The solution is to andq the register after the setX instruction to get rid of the unwanted bits. In cg.c there is a general comparison function to do this:

// Compare two registers.
static int cgcompare(int r1, int r2, char *how) {
  fprintf(Outfile, "\tcmpq\t%s, %s\n", reglist[r2], reglist[r1]);
  fprintf(Outfile, "\t%s\t%s\n", how, breglist[r2]);
  fprintf(Outfile, "\tandq\t$255,%s\n", reglist[r2]);
  free_register(r1);
  return (r2);
}

where how is one of the setX instructions. Note that we perform

   cmpq reglist[r2], reglist[r1]

because this is actually reglist[r1] - reglist[r2] which is what we really want.

x86-64 Registers

We need to take a short diversion here to discuss the registers in the x86-64 architecture. x86-64 has several 64-bit general purpose registers, but we can also use different register names to access and work on subsections of these registers.

The above image from stack.imgur.com shows that, for the 64-bit r8 register, we can access the low 32 bits of this register by using the “r8d” register. Similarly, the “r8w” register is the low 16 bits and the “r8b” register is the low 8 bits of the r8 register.

In the cgcompare() function, the code uses the reglist[] array to compare the two 64-bit registers, but then sets a flag in the 8-bit version of the second register by using the names in the breglist[] array. The x86-64 architecture only allows the setX instructions to operate on the 8-bit register names, thus the need for the breglist[] array.

Creating Several Compare Instructions

Now that we have this general function, we can write the six actual comparison functions:

int cgequal(int r1, int r2) { return(cgcompare(r1, r2, "sete")); }
int cgnotequal(int r1, int r2) { return(cgcompare(r1, r2, "setne")); }
int cglessthan(int r1, int r2) { return(cgcompare(r1, r2, "setl")); }
int cggreaterthan(int r1, int r2) { return(cgcompare(r1, r2, "setg")); }
int cglessequal(int r1, int r2) { return(cgcompare(r1, r2, "setle")); }
int cggreaterequal(int r1, int r2) { return(cgcompare(r1, r2, "setge")); }

As with the other binary operator functions, one register is freed and the other register returns with the result.

Putting It Into Action

Have a look at the input04 input file:

int x;
x= 7 < 9;  print x;
x= 7 <= 9; print x;
x= 7 != 9; print x;
x= 7 == 7; print x;
x= 7 >= 7; print x;
x= 7 <= 7; print x;
x= 9 > 7;  print x;
x= 9 >= 7; print x;
x= 9 != 7; print x;

All of these comparisons are true, so we should print nine 1s out. Do a make test to confirm this.
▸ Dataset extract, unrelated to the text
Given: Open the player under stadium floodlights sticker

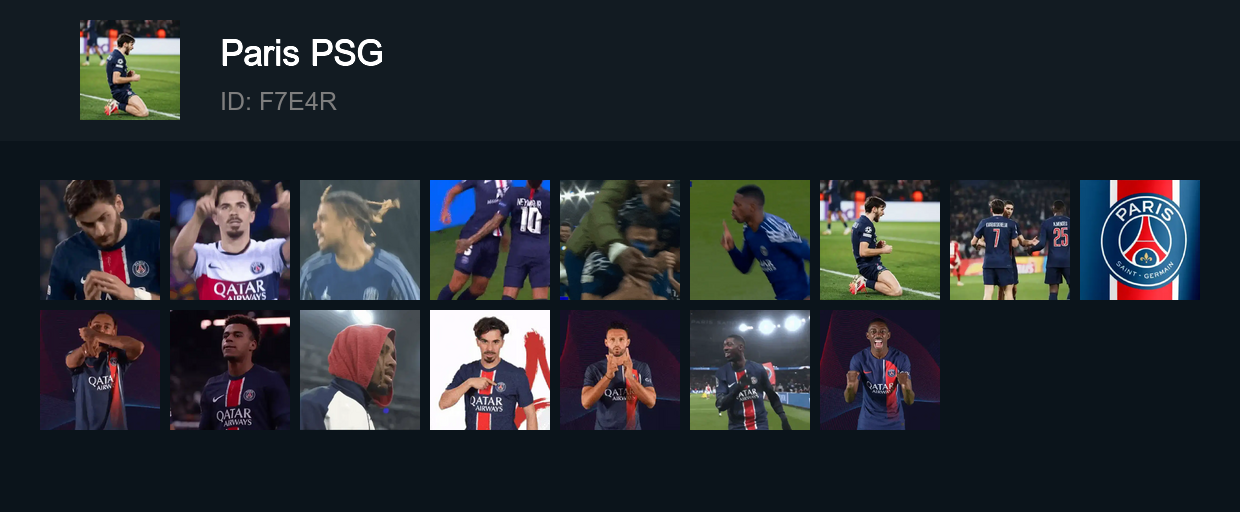Looking at the screenshot, I should (750, 370).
Let’s look at the assembly code output by the first comparison:

        movq    $7, %r8
        movq    $9, %r9
        cmpq    %r9, %r8        # Perform %r8 - %r9, i.e. 7 - 9
        setl    %r9b            # Set %r9b to 1 if 7 is less than 9
        andq    $255,%r9        # Remove all other bits in %r9
        movq    %r9, x(%rip)    # Save the result in x
        movq    x(%rip), %r8
        movq    %r8, %rdi
        call    printint        # Print x out

Yes there is some inefficient assembly code above. We haven’t even started to worry about optimised code yet. To quote Donald Knuth:

Premature optimization is the root of all evil (or at least most of it) in programming.

Conclusion and What’s Next

That was a nice and easy addition to the compiler. The next part of the journey will be much more complicated.

In the next part of our compiler writing journey, we will add IF statements to the compiler and make use of the comparison operators that we just added.